The current production, in the Amphitheatre at Faculte St Jean (across the street from La Cite), by Foote in the Door Productions, is directed by Barb Mah, with music direction by Michael Clark.  The setting, a 1930s perfume shop in Budapest, was simply evoked with shades of pink and green in backdrops, counters, and sales-staff shopcoats.  The shop seemed like the equivalent of something like The Body Shop or Lush – selling a variety of necessities and luxuries, focusing on customer experience, and doing a huge business in presents before Christmas.

As in the usual workplace-set story, there’s a cast of characters that includes a boss (James Toupin) with some unreasonable demands and prejudices, an eager-to-please errand boy (Sam Banigan), and a loyal sidekick (Dustin Berube), and in this case there’s also some sub-plot material in the affair between co-workers (Christina O’Dell and Mitch Caddick).  The story soon focuses on Georg (Russ Farmer), a senior employee mistrusted by the boss, who confides that he’s been writing letters through a lonely-hearts correspondence club to Dear Friend.

On a busy day in the shop, then, in bounces Amalia (Ruth Wong-Miller), costumed in a beautiful peacock shade of blue that stands out dramatically from the rest of the show palette, and she quickly talks herself into sales work with a very funny demonstration.  Amalia is also a member of the Lonely Hearts correspondence club, and you can guess the broad strokes of where the story goes from there.

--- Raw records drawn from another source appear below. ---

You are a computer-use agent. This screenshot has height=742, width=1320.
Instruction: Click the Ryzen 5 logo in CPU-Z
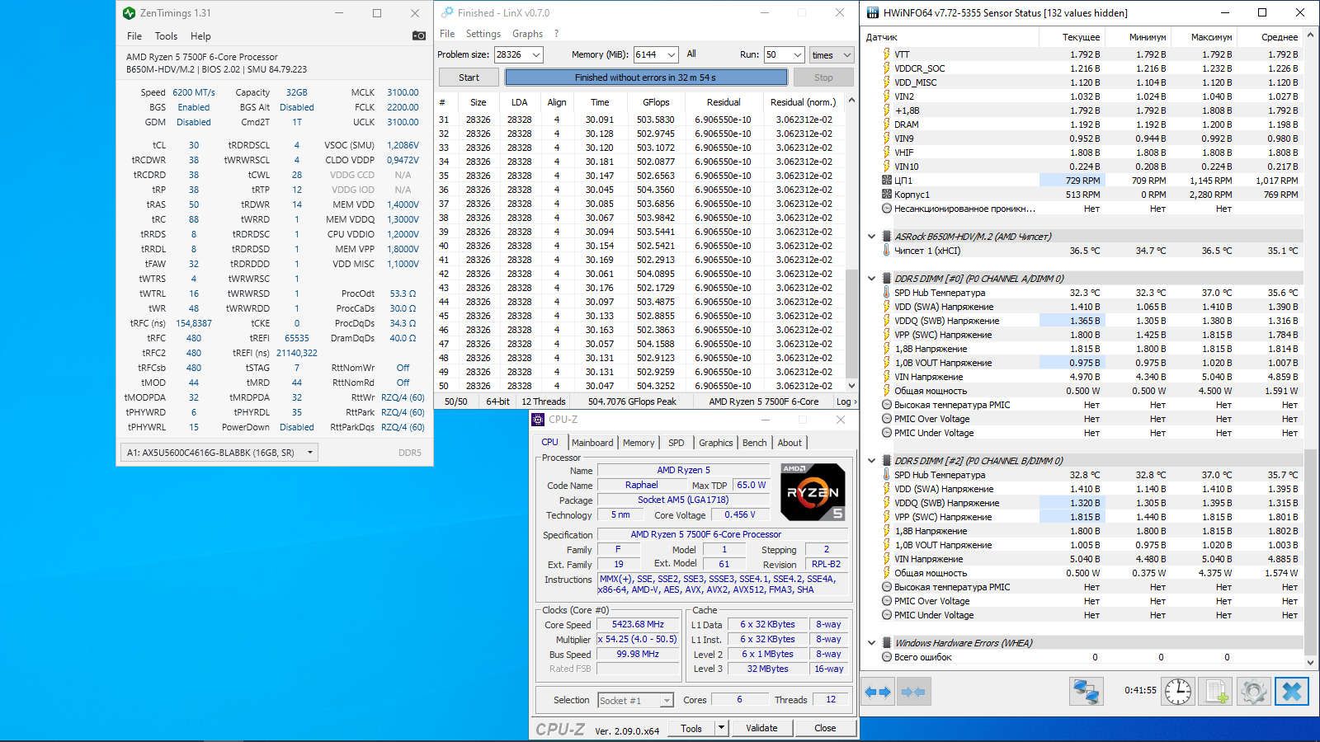pyautogui.click(x=813, y=492)
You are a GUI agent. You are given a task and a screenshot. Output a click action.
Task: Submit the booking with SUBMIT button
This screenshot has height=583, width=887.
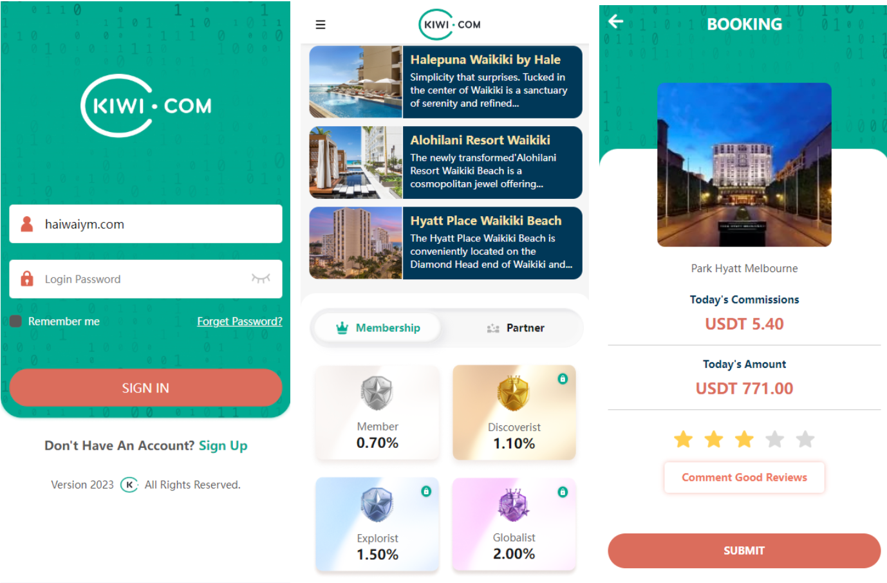[744, 551]
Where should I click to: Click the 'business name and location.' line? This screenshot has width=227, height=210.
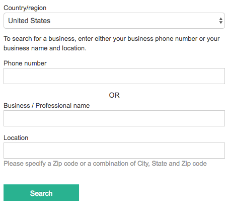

My favourite bits of the show were some of the ensemble numbers with dancing, the stylized couples in the restaurant with the snooty waiter (Kent Sutherland), and the Twelve Days of Christmas shopping crowds in the store.  Six musicians behind the scenes provided accompaniment, atmosphere, and extra entertainment, and the singing was delightful.  Ruth Wong-Miller has a strong pleasant soprano voice and is particularly well cast in this show.  The part with her jumping on the couch in pajamas is also charming.

The last show of the run is tonight (Saturday 28 November) at 7:30.  If you haven’t seen it yet, they should have tickets available at the door, and it’s a lot of fun!